Assignment:
What you give back must match the records below word for word.

Stored data:
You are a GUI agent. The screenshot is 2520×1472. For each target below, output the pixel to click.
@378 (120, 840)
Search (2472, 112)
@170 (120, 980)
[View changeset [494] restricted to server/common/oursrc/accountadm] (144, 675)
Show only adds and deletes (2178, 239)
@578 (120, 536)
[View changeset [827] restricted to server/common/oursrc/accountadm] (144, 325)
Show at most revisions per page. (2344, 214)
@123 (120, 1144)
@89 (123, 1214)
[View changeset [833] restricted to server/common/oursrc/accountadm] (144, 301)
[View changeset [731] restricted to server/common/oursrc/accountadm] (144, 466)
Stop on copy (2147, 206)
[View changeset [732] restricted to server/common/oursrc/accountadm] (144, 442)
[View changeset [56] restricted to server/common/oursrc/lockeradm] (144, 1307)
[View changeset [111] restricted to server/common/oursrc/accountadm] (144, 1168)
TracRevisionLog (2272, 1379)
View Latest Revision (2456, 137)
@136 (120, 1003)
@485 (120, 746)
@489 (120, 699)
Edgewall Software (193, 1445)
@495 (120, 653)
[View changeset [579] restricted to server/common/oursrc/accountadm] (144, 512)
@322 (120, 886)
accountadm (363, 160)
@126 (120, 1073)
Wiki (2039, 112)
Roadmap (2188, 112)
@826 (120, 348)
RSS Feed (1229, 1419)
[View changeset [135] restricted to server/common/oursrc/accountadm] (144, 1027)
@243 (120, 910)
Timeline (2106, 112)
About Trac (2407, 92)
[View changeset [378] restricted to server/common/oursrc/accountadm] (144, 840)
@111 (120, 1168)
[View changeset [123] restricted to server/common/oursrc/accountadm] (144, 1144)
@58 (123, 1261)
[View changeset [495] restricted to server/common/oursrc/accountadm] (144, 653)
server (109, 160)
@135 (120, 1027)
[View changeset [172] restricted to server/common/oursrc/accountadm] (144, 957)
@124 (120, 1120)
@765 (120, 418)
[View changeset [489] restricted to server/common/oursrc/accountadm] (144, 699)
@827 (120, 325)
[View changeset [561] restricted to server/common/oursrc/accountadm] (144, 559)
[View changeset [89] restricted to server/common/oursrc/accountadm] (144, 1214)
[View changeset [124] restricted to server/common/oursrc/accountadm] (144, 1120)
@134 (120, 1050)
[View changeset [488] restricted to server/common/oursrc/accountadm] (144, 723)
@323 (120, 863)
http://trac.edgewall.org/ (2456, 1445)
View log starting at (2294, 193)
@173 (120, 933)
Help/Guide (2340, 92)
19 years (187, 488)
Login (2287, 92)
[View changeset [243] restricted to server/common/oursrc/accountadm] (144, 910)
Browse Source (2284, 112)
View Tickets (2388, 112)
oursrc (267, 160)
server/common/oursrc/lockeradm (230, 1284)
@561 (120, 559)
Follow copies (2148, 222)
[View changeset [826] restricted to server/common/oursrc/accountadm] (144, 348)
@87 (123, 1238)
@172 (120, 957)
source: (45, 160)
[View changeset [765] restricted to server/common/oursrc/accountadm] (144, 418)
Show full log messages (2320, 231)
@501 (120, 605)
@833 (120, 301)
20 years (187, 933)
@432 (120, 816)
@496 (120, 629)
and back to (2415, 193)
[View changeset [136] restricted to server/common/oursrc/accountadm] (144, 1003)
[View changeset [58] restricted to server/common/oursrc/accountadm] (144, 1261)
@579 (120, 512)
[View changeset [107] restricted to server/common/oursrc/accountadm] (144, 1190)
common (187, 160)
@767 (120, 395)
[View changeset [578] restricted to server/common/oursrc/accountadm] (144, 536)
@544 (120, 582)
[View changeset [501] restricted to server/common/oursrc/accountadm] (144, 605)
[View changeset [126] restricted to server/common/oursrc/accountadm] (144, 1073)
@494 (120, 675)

Your response:
You are a GUI agent. The screenshot is 2520×1472. For each target below, output the pixel to click.
@378 (120, 840)
Search (2472, 112)
@170 (120, 980)
[View changeset [494] restricted to server/common/oursrc/accountadm] (144, 675)
Show only adds and deletes (2178, 239)
@578 (120, 536)
[View changeset [827] restricted to server/common/oursrc/accountadm] (144, 325)
Show at most revisions per page. (2344, 214)
@123 (120, 1144)
@89 (123, 1214)
[View changeset [833] restricted to server/common/oursrc/accountadm] (144, 301)
[View changeset [731] restricted to server/common/oursrc/accountadm] (144, 466)
Stop on copy (2147, 206)
[View changeset [732] restricted to server/common/oursrc/accountadm] (144, 442)
[View changeset [56] restricted to server/common/oursrc/lockeradm] (144, 1307)
[View changeset [111] restricted to server/common/oursrc/accountadm] (144, 1168)
TracRevisionLog (2272, 1379)
View Latest Revision (2456, 137)
@136 (120, 1003)
@485 (120, 746)
@489 (120, 699)
Edgewall Software (193, 1445)
@495 (120, 653)
[View changeset [579] restricted to server/common/oursrc/accountadm] (144, 512)
@322 (120, 886)
accountadm (363, 160)
@126 (120, 1073)
Wiki (2039, 112)
Roadmap (2188, 112)
@826 (120, 348)
RSS Feed (1229, 1419)
[View changeset [135] restricted to server/common/oursrc/accountadm] (144, 1027)
@243 (120, 910)
Timeline (2106, 112)
About Trac (2407, 92)
[View changeset [378] restricted to server/common/oursrc/accountadm] (144, 840)
@111 (120, 1168)
[View changeset [123] restricted to server/common/oursrc/accountadm] (144, 1144)
@58 (123, 1261)
[View changeset [495] restricted to server/common/oursrc/accountadm] (144, 653)
server (109, 160)
@135 (120, 1027)
[View changeset [172] restricted to server/common/oursrc/accountadm] (144, 957)
@124 (120, 1120)
@765 (120, 418)
[View changeset [489] restricted to server/common/oursrc/accountadm] (144, 699)
@827 (120, 325)
[View changeset [561] restricted to server/common/oursrc/accountadm] (144, 559)
[View changeset [89] restricted to server/common/oursrc/accountadm] (144, 1214)
[View changeset [124] restricted to server/common/oursrc/accountadm] (144, 1120)
@134 (120, 1050)
[View changeset [488] restricted to server/common/oursrc/accountadm] (144, 723)
@323 (120, 863)
http://trac.edgewall.org/ (2456, 1445)
View log starting at (2294, 193)
@173 (120, 933)
Help/Guide (2340, 92)
19 years (187, 488)
Login (2287, 92)
[View changeset [243] restricted to server/common/oursrc/accountadm] (144, 910)
Browse Source (2284, 112)
View Tickets (2388, 112)
oursrc (267, 160)
server/common/oursrc/lockeradm (230, 1284)
@561 (120, 559)
Follow copies (2148, 222)
[View changeset [826] restricted to server/common/oursrc/accountadm] (144, 348)
@87 (123, 1238)
@172 (120, 957)
source: (45, 160)
[View changeset [765] restricted to server/common/oursrc/accountadm] (144, 418)
Show full log messages (2320, 231)
@501 (120, 605)
@833 (120, 301)
20 years (187, 933)
@432 (120, 816)
@496 (120, 629)
and back to (2415, 193)
[View changeset [136] restricted to server/common/oursrc/accountadm] (144, 1003)
[View changeset [58] restricted to server/common/oursrc/accountadm] (144, 1261)
@579 (120, 512)
[View changeset [107] restricted to server/common/oursrc/accountadm] (144, 1190)
common (187, 160)
@767 (120, 395)
[View changeset [578] restricted to server/common/oursrc/accountadm] (144, 536)
@544 (120, 582)
[View changeset [501] restricted to server/common/oursrc/accountadm] (144, 605)
[View changeset [126] restricted to server/common/oursrc/accountadm] (144, 1073)
@494 (120, 675)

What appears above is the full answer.